Myanmar picks panel to reform army-scripted constitution

MYANMAR set up a committee to discuss reforming the country’s military-drafted constitution on Tuesday, pitting Aung San Suu Kyi’s civilian government openly against the powerful armed forces for the first time over the incendiary issue.

Suu Kyi’s National League for Democracy (NLD) party won a landslide in the 2015 elections, but was forced into an uneasy power-sharing agreement with the armed forces.

Under a 2008 charter it drafted, the military controls all security ministries and is gifted a quarter of parliamentary seats.

That hands the army an effective veto over any constitutional change.

Suu Kyi’s party has promised to reform the controversial document.

With 2020 polls looming, parliament voted overwhelmingly on Tuesday to form a cross-party committee to debate reforms of the charter.

The main purpose of the “all-inclusive” panel will be to “write a bill to change the 2008 constitution”, deputy speaker and committee chair Tun Tun Hein, an NLD lawmaker, told parliament.

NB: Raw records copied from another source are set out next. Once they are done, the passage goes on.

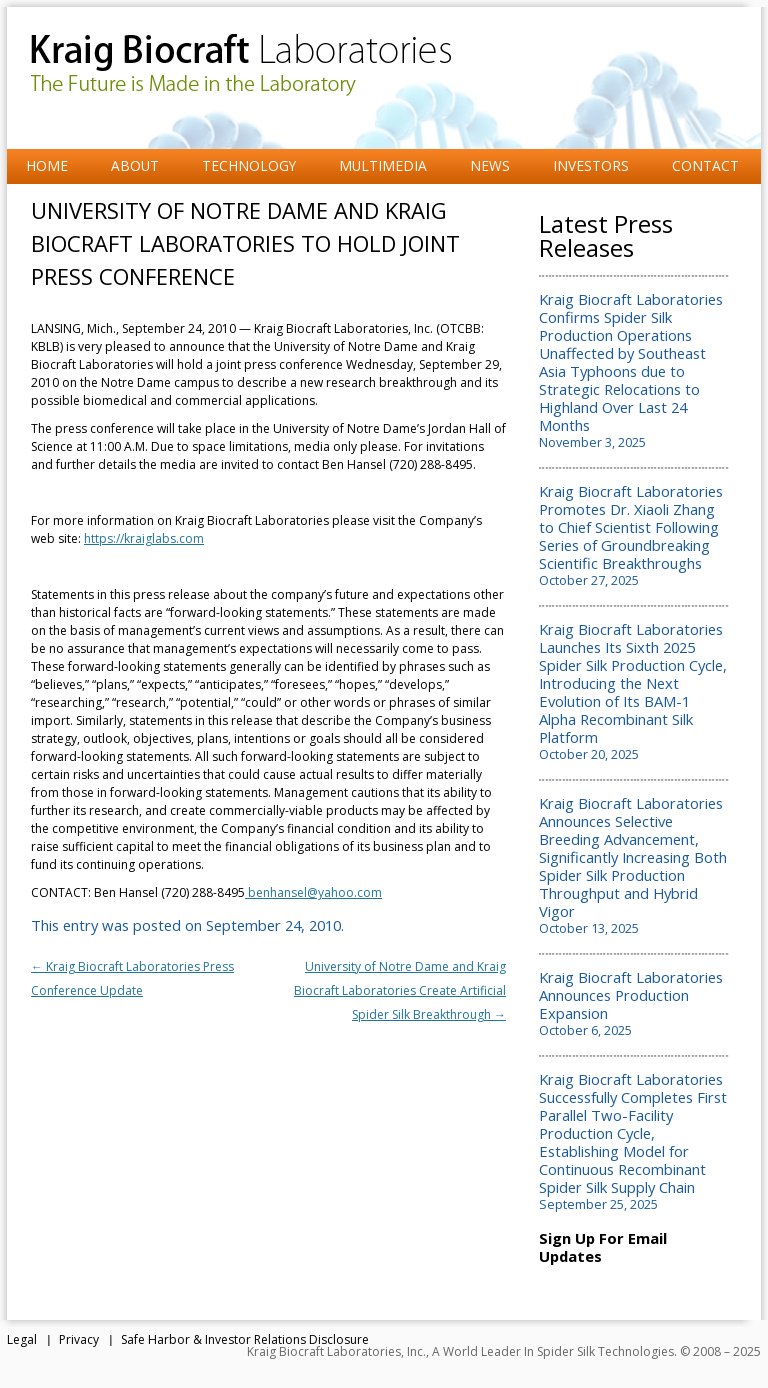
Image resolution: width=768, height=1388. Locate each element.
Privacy (79, 1339)
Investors (591, 165)
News (490, 165)
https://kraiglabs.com (144, 538)
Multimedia (383, 165)
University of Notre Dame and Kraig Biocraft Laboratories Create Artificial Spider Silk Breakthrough (400, 990)
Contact (705, 165)
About (135, 165)
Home (47, 165)
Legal (22, 1339)
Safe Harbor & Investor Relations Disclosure (245, 1339)
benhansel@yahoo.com (313, 892)
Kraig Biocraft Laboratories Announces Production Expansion (631, 995)
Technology (249, 165)
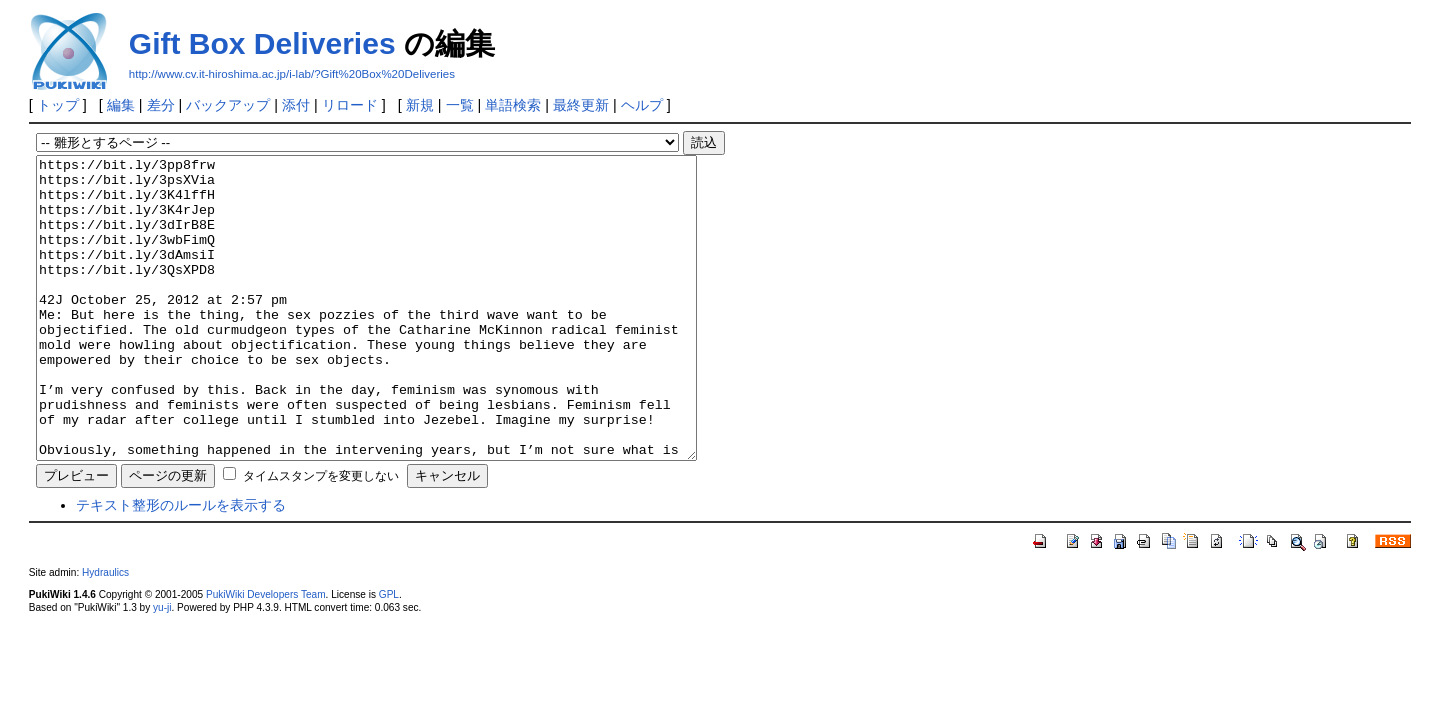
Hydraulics (105, 632)
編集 (121, 105)
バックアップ (228, 105)
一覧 (460, 105)
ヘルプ (642, 105)
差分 (161, 105)
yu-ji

The NLD will be allocated 18 out of 45 seats on the panel, the military will have eight and the remainder will be divided between other parties.

There has so far been no detail about the specific reforms the discussions would focus on, or the steps ahead once the panel makes its recommendations.

But its formation threatens a political showdown with the army, whose bloc of MPs stood up in protest in early February when the committee’s formation was first mooted.

However, the army chief struck a more conciliatory tone in a rare interview with foreign media last week.

“We accept that the constitution needs amendments,” he told Japanese paper Asahi Shimbun.

“But the important point is that no amendment should harm [its] essence.”

The move by parliament came just a few days after a court handed death sentences to the killers behind the 2017 murder of Muslim lawyer and Suu Kyi adviser Ko Ni.

He was leading the charge on constitutional reform when he was shot dead in cold blood, while cradling his grandson.

Ko Ni is also credited with Suu Kyi’s circumnavigation of a clause banning anyone married to a foreigner from becoming president.

Suu Kyi, whose late husband was British academic Michael Aris, created her current post of state counsellor above the president’s office.

Forming the cross-party committee is “very significant”, said analyst Khin Zaw Win, director of Yangon-based Tampadipa Institute, adding there could be a “reckoning of sorts” looming between the army and NLD.

“It will need a lot of ingenuity and creativity from everyone.”